La garde nationale, qui est une force paramilitaire, va faire l'objet d'un déploiement "massif", a confirmé lors d'une autre conférence de presse, Linda Singh, patronne de cette force. Un responsable de la police du Maryland a, en outre, indiqué que l'Etat avait requis jusqu'à 5.500 hommes supplémentaires en renfort.
"Trop de gens ont passé des générations à bâtir cette ville pour qu'on la laisse détruire par des voyous", a affirmé la maire, Stephanie Rawlings-Blake.
> L'état d'urgence déclaré
Le gouverneur du Maryland, Larry Hogan, avait déclaré un peu plus tôt dans la soirée l'état d'urgence, "pour restaurer l'ordre" dans cette ville de 620.000 habitants située à une soixantaine de kilomètres de la capitale fédérale.
Les manifestants "refusent de suivre nos ordres de dispersion", a expliqué la police de Baltimore sur Twitter, où elle a écrit tout au long de la soirée, évoquant des individus "très agressifs et violents", munis de "bâtons, de briques, et d'autres armes".
Les policiers ont été blessés par les projectiles lancés par des jeunes à la sortie de l'école, a expliqué un responsable des forces de l'ordre.
La ville a décidé de fermer toutes ses écoles mardi, selon une porte-parole, au risque de se retrouver avec de nombreux jeunes désoeuvrés et à nouveau prêt à en découdre.

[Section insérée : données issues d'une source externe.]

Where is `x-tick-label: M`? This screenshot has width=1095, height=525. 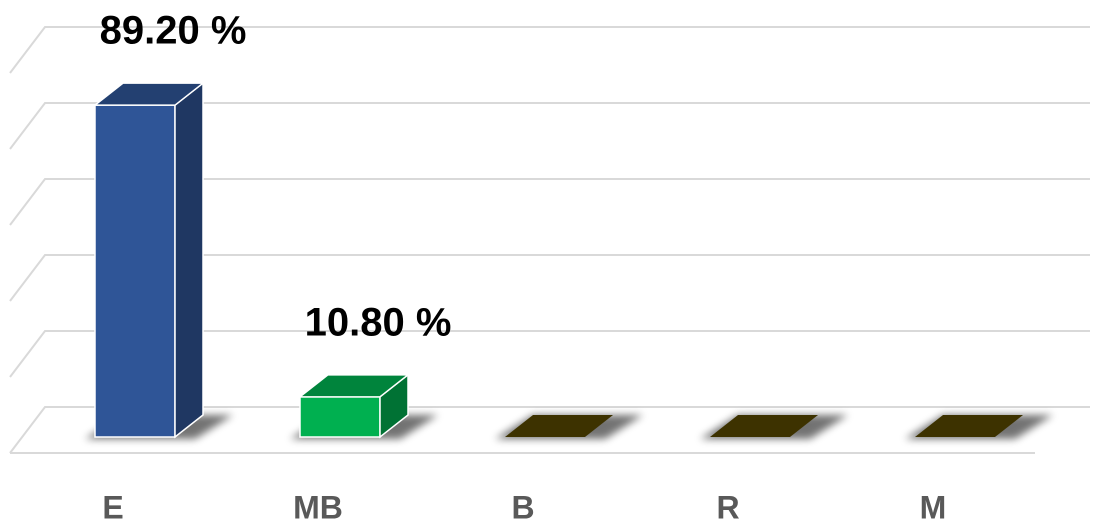 x-tick-label: M is located at coordinates (934, 507).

> Plusieurs incendies dans la ville
Des émeutes similaires avaient éclaté à l'été 2014, à Ferguson, dans le Missouri, après la mort d'un jeune Noir non armé, Michael Brown, tué par un policier blanc.

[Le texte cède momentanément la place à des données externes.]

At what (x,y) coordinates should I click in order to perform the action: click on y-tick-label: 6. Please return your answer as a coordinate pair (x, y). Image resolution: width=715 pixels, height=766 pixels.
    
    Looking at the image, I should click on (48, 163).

Lundi, à Baltimore, les manifestants ont jeté des pierres et d'autres objets en direction des forces de l'ordre munies de boucliers anti-émeute. Ils ont brûlé des voitures de police, pillé puis incendié un supermarché.

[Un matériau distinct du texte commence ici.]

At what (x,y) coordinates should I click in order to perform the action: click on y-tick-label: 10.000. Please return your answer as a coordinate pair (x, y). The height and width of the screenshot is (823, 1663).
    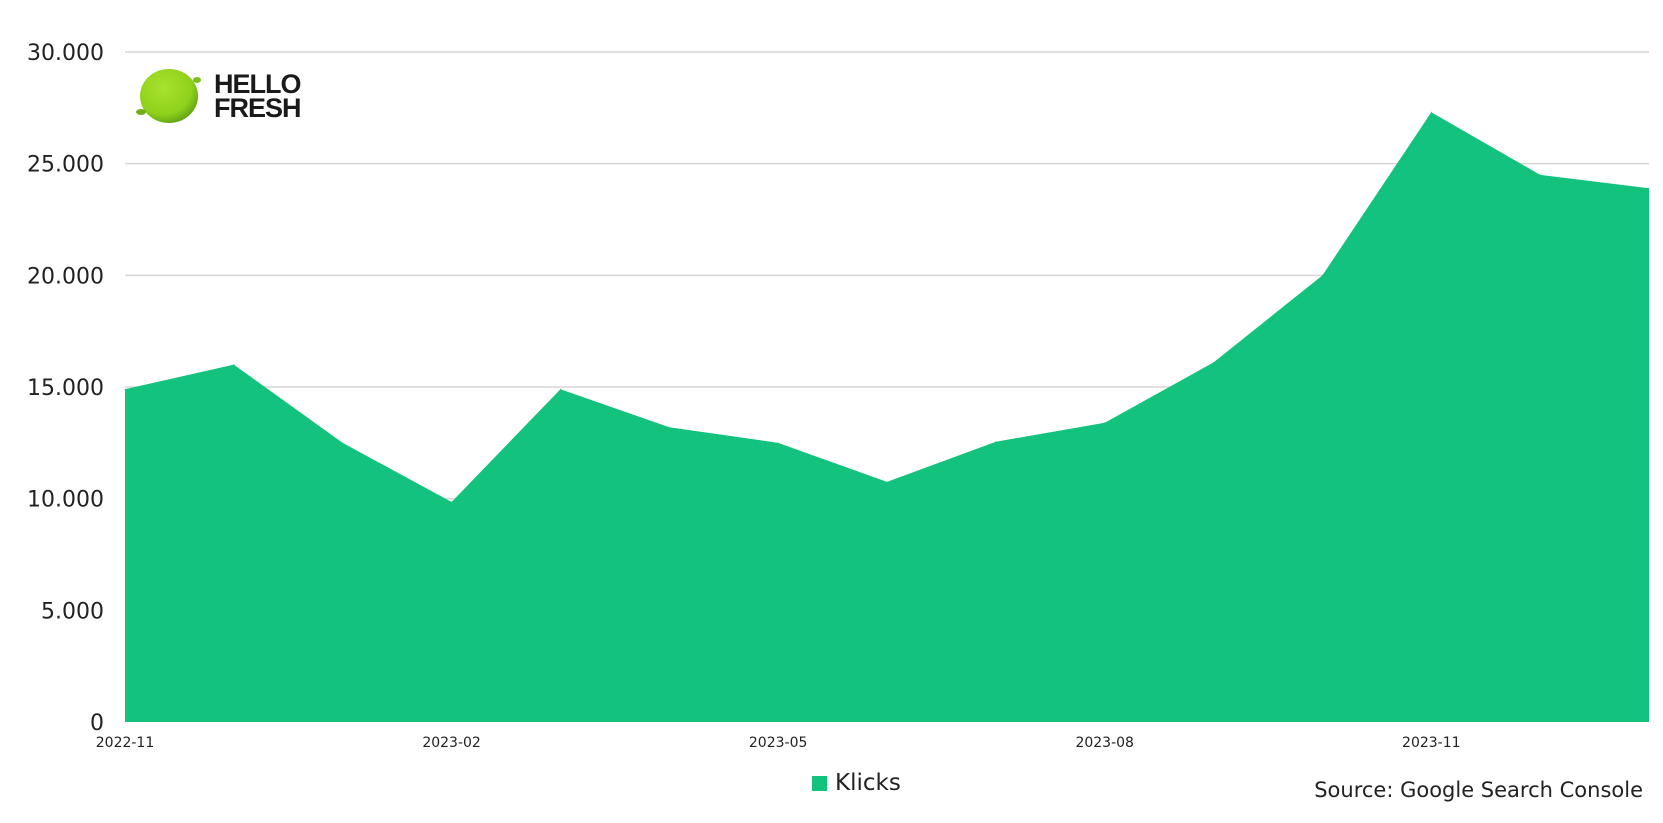
    Looking at the image, I should click on (66, 500).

Les images d'un violent incendie qui a détruit un centre pour personnes âgées en construction tournaient en boucle sur les chaînes d'information continue mais rien ne permettait lundi soir de lier cet incident aux émeutes.
> Des menaces de gangs locaux?
Les violences "ne représentent pas la famille Gray, ni les sept derniers jours de manifestations pacifiques, et c'est pour ça qu'on demande à tous ceux qui (y) participent de rentrer chez eux", a affirmé le pasteur Jamal Bryant, qui présidait quelques heures avant aux obsèques du jeune Freddie Gray.
Au moment des funérailles, la police de Baltimore avait annoncé avoir reçu une "menace crédible" de gangs locaux qui auraient "noué un partenariat pour 'éliminer' des policiers". Si le lien n'a pas été établi à ce stade avec les manifestations dans la ville, la police a demandé aux officiers de prendre leurs précautions.
> A Baltimore, 22% des habitants sous le seuil de pauvreté
Freddie Gray est mort le 19 avril des suites d'une fracture des vertèbres cervicales une semaine après son interpellation à Baltimore, qui compte plusieurs quartiers sensibles. Ce décès est le dernier d'une série de bavures policières qui ont ravivé les tensions entre la communauté noire et les forces de l'ordre.
Le pasteur et militant Jesse Jackson, qui a été plusieurs fois candidat aux élections présidentielles américaines, a dénoncé, avant la cérémonie funéraire, une "épidémie de meurtres dans le pays". "Nous sommes devenus trop violents, trop plein de haine", a-t-il dit, dénonçant la pauvreté des villes.
"Très clairement, il fait un lien entre ce qu'il s'est passé à Ferguson, ce qu'il s'est passé plus tard à New York, et ce qu'il se passe aujourd'hui à Baltimore", estime le spécialiste des Etats-Unis François Durpaire, sur BFMTV.
"On peut dire que Baltimore, c'est une échelle encore différente. Ferguson est une toute petite ville, l'aire urbaine de Baltimore c'est 2 millions d'habitants. Sur ces 2 millions, 64% de Noirs, 30% de Blancs. On est à 60 kilomètres de la Maison Blanche, dans le Maryland. Ce n'est donc pas qu'une raciale, c'est aussi une question sociale: à Baltimore, 22% vivent en dessous du seuil de pauvreté. Pour l'ensemble des Etats-Unis, c'est 11%", rappelle l'expert.